Dua kerajaan yang selalu bersaing, Gowa-Tallo dan Bone, terus terlibat konflik. Ketika terjadi pertentangan mengenai monopoli antara Gowa dan VOC, Sultan Gowa, Sultan Hasanudin, mengambil langkah mengadakan pengawasan ketat terhadap Bone dan mengerahkan tenaga kerja untuk memperkuat pertahanan Makassar. Dalam pertempuran antara Gowa dan Bone, Bone mengalami kekalahan besar. Orang-orang Bugis kemudian bersatu di bawah pimpinan Arung Palaka untuk melawan Makassar. VOC mendapat keuntungan besar dari persekutuan orang-orang Bugis itu, persekutuan Soppeng dan Bone, bahkan Belanda juga berhasil mengajak Ternate untuk terlibat dalam peperangan melawan Makassar. Dalam peperangan itu, Makassar mengalami kekalahan. Konfrontasi antara Makassar dan VOC baru berakhir setelah diadakan gencatan senjata pada tanggal 6 November 1667, kemudian perjanjian Bongaya tanggal 13 November 1667. Isi perjanjian itu terutama menekankan prinsip hidup berdampingan  secara serasi dalam suasana perdamaian. ( Sumber :  

https://id.wikipedia.org/wiki/Arung_Palakka )

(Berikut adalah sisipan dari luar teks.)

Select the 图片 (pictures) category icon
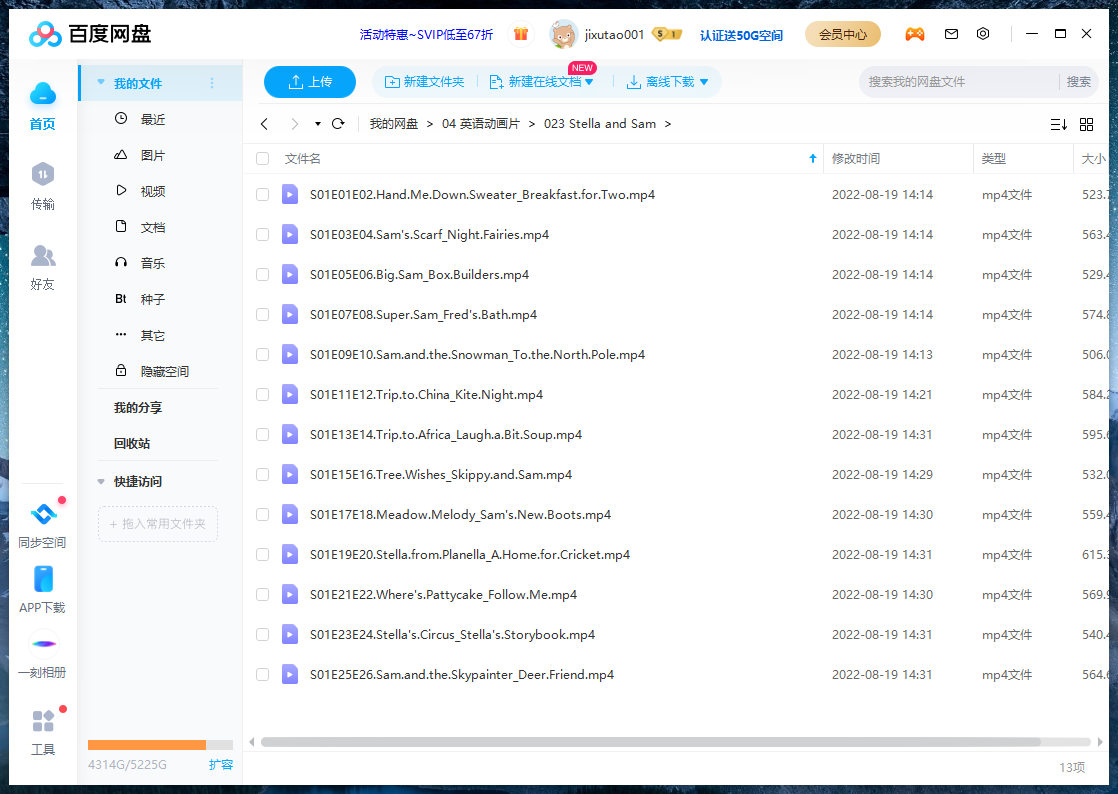1118x794 pixels. 121,154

Penetrasi politik Belanda juga terjadi kerajaan Banjarmasin. Belanda pertama kali datang ke kerajaan ini pada awal abad ke-17. Mereka dengan susah payah mendapatkan izin untuk berdagang. Karena dipandang merugikan pedagang Banjar sendiri, para pedagang Belanda ini akhirnya diusir dari sana. Posisi mereka kemudian diisi oleh para pedagang asal Inggris. Namun, juga diusir dari kerajaan itu dengan alasan yang sama. Setelah pedagang Inggris meninggalkan Banjarmasin pada dasawarsa ketiga abad ke-18, Banjar didatangi lagi oleh pedagang Belanda. Mereka mendekati Sultan Tahlilillah dan pada tahun 1734, mereka berhasil mengadakan perjanjian dengan mendapatkan fasilitas perdagangan di kerajaan itu. Pada mulanya, mereka masih sangat tergantung kepada kebijaksanaan sultan. Kesempatan untuk memperbesar pengaruh balam kerajaan Banjar baru mereka peroleh ketika terjadi konflik antara Pangeran Amir dan Pangeran Nata. Pangeran Amir yang lebih disenangi rakyat tersingkir dalam persaingannya memperebutkan tahta kerajaan dengan Pangeran Nata yang mendapat bantuan Belanda. Pangeran Amir akhirnya dapat ditangkap dan dibuang ke Ceylon.